━━━ Data supplied

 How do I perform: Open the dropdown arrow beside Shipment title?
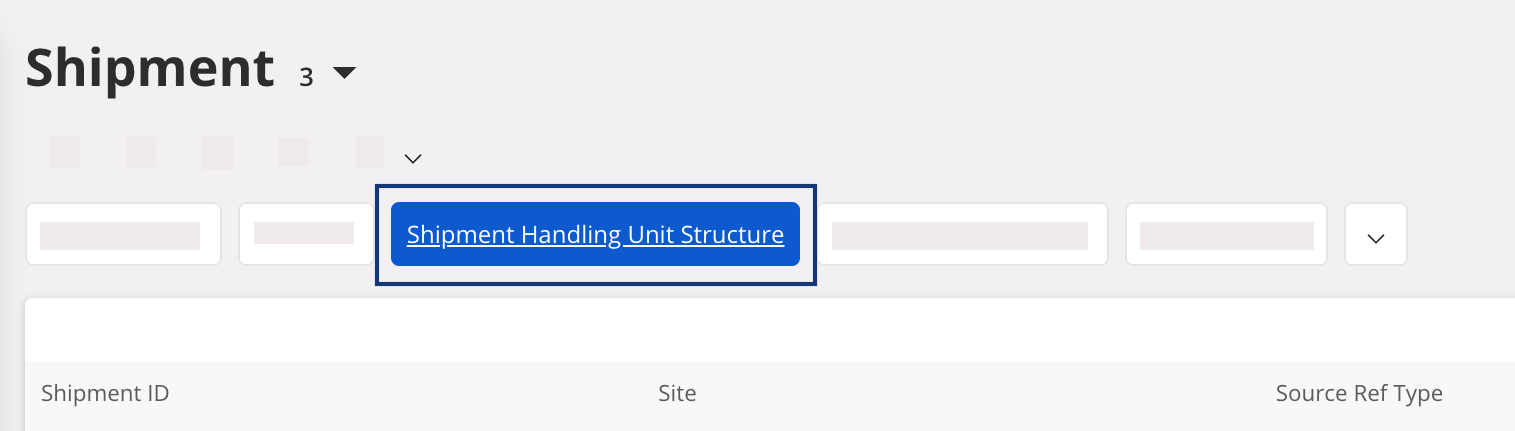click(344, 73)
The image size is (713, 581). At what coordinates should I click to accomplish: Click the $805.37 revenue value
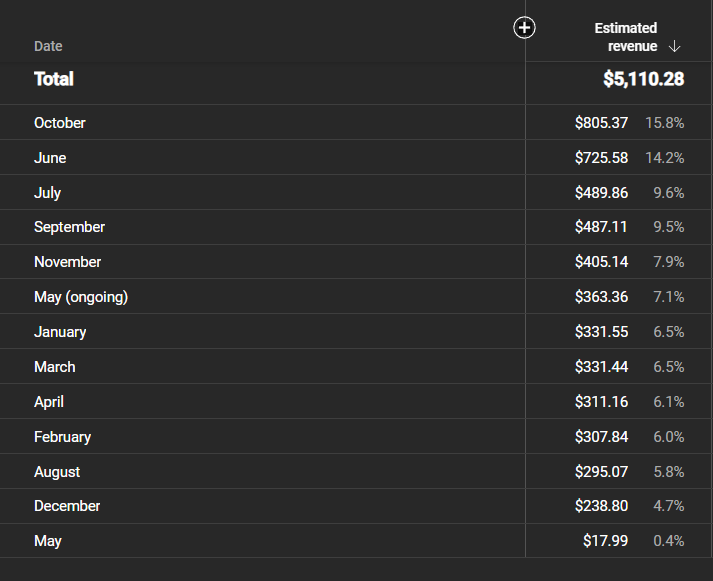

━━━━━━
━━━ Data supplied

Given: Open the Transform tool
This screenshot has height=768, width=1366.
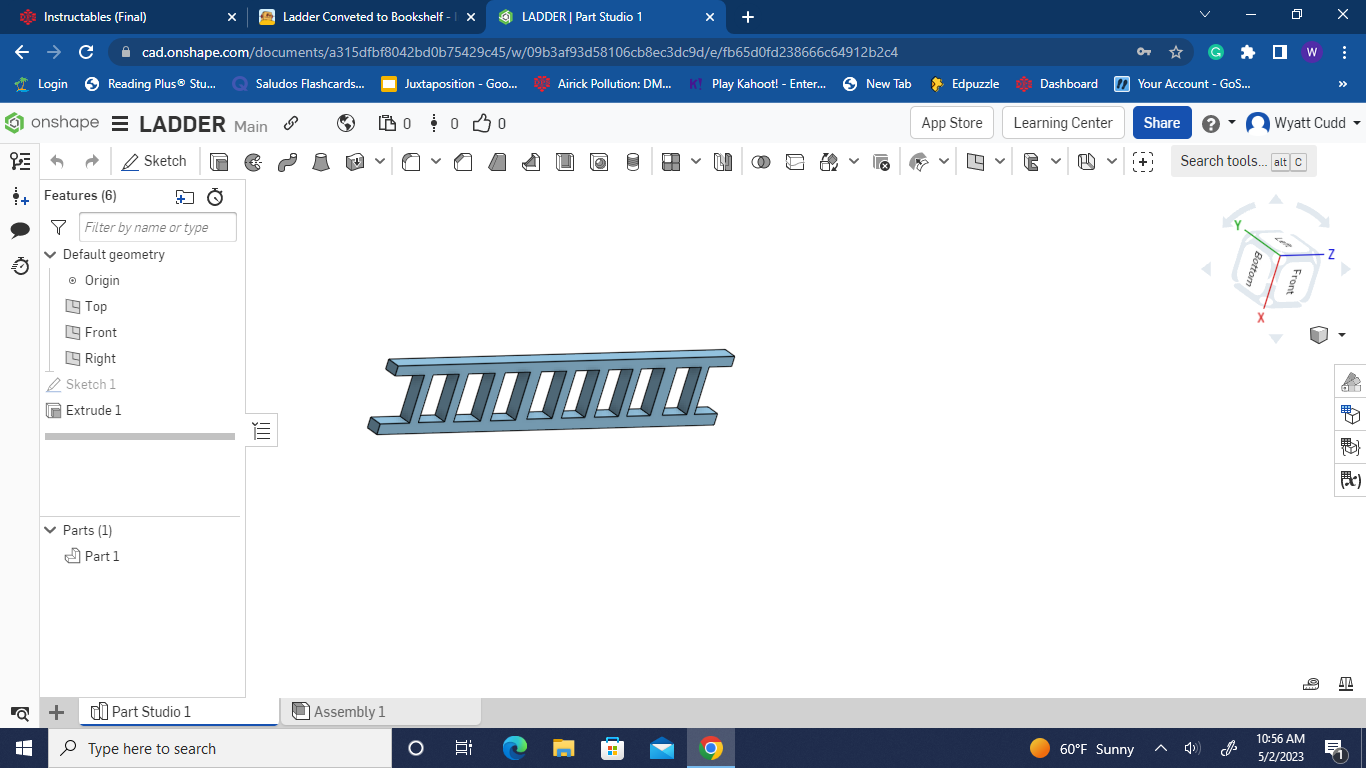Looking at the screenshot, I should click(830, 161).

━━━━━━

Task to carry out: Convert the records above into a numbered list, starting with the line containing "How do I perform: Open" and continuing through the line containing "The image size". Omit blank lines and leave the pictures out of the answer.

Written reply:
1.  How do I perform: Open the dropdown arrow beside Shipment title?
2. click(344, 73)
3. The image size is (713, 581). At what coordinates should I click to accomplish: Click the $805.37 revenue value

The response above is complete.